Community Service is a new series of public artworks commissioned by Letting Space, occurring over New Zealand arts festival platforms from 2012.  Our first projects are Free of Charge by Julian Priest at Splore Festival, (Auckland) in February and Productive Bodies by Mark Harvey, (see below) performed in association with City Gallery Wellington during the New Zealand International Festival of the Arts in Wellington in March.

The series features artists working with people and communities to engender social change. This work also increases the space we call commons – whether it’s an under-utilised private or commercial site, or a public site that has fallen out of public utility or occupation.

Much like a rolling snowball or progressive dinner, we’d like for the Community Service projects to move from one festival environment to the next, gathering a momentum as they move through the country.

We’ve been talking to artists about developing ideas for this project over the last six months, and with some funding from Creative New Zealand we are able to launch the first four projects. News on the other two in the new year.  We will be enlisting financial supporters and partners to enable these projects to happen.

PRODUCTIVE BODIES WANTED

Letting Space is seeking to talk to anyone who is in (or has recently been in) the public sector in Wellington, who has friends and colleagues who have recently (or are anticipating being) laid off.  We know there is an awful lot of it about.  With artist Mark Harvey we are looking to work with a community of such people to create an artwork during the upcoming New Zealand International Festival of the Arts. This will be a fun, uplifting and thought provoking experience for participants and viewers alike. The work will use movement and humour to raise awareness of some issues for Wellington in terms of its treatment of unemployment. Contact us directly ASAP this month or in January at sophiejerramandmarkamery@gmail.com.

RICHARD MEROS ON PIONEER-CITY.COM

You can read the latest of our essay series: Richard Meros’s beautiful response to Bronwyn Holloway-Smith’s Letting Space project, Pioneer-City.com.
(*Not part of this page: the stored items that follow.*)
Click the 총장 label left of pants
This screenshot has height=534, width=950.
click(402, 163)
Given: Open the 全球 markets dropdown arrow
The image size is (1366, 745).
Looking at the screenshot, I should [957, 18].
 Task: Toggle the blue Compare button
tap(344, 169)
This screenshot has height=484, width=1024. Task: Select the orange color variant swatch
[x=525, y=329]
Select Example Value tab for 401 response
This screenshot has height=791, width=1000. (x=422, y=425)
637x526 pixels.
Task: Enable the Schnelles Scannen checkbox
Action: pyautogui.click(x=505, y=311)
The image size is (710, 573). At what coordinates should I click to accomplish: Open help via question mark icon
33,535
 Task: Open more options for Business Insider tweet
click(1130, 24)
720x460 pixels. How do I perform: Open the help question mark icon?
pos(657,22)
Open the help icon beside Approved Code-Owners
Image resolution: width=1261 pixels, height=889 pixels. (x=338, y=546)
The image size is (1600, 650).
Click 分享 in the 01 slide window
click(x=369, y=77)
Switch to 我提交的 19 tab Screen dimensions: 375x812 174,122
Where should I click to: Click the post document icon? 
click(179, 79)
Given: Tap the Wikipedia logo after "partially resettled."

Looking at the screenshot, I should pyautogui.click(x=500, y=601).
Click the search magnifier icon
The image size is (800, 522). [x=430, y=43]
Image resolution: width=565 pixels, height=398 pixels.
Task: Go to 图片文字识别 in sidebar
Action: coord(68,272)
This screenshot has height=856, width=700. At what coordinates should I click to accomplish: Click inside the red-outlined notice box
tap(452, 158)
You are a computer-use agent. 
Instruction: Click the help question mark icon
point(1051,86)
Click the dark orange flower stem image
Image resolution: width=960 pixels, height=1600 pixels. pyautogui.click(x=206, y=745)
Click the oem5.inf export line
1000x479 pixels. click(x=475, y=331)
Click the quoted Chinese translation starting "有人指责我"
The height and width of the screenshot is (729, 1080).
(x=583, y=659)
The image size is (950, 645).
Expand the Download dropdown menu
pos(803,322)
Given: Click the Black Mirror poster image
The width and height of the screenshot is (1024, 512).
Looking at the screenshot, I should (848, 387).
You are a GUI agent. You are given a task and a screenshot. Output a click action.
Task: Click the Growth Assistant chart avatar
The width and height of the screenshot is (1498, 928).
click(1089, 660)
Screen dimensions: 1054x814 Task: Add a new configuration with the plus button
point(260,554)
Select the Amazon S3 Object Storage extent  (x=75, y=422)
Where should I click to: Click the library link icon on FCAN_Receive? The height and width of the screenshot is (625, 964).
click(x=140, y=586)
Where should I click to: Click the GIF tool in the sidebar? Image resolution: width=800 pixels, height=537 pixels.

Meros introduces us to a mother and a daughter considering their options on Earth and on the red planet, after being introduced to the allure of the pioneering life by Helen McCarroll at the Taranaki Street showroom.

TEZA

We are also working with a collective of artists towards presenting the Temporary Economic Zone of Aotearoa (TEZA) at ISEA 2012 in New Mexico. This is stage one of a mobile temporary community project, exploring the best way to inhabit and exchange site as a visitor to a new land. Unlike other Special Economic Zones which exploit local resources, the TEZA comes with the intention of looking to bridge cultures and work in conjunction with the local people of an area in order to build renewal and connectedness.

REIMAGING

Letting Space have also been in the business of getting our front of house in order, ahead of the new year. You’ll note a new look for our website, taking advantage of documentation of the last two years’ projects, and also a new About Letting Space section which reflects the mission statement we have developed for Letting Space over seven projects and several fora in 2010 and 2011.

Recently we were given the chance to discuss the future at the symposium Where Art Belongs at Massey’s College of Creative Arts. Read our blog the first part of our address at the symposium. You can also see video of Tao Wells in conversation with Chris Kraus at the symposium about his Letting Space project The Beneficiary’s Office, amongst other things.

The mightily observant will also notice that our logo has become more formalised. Our huge thanks to the Massey Open Lab design team and in particular Michael Peters, Catherine Adam and Anna Brown who have been working with us on brushing up the visual identity.

PROSPECT

Congratulations to City Gallery curator Kate Montgomery’s version of Prospect: New Zealand Art Now.  Featured in the show is a reworking of Eve’s Letting Space project Taking Stock (which you can read more about in the Dominion Post here).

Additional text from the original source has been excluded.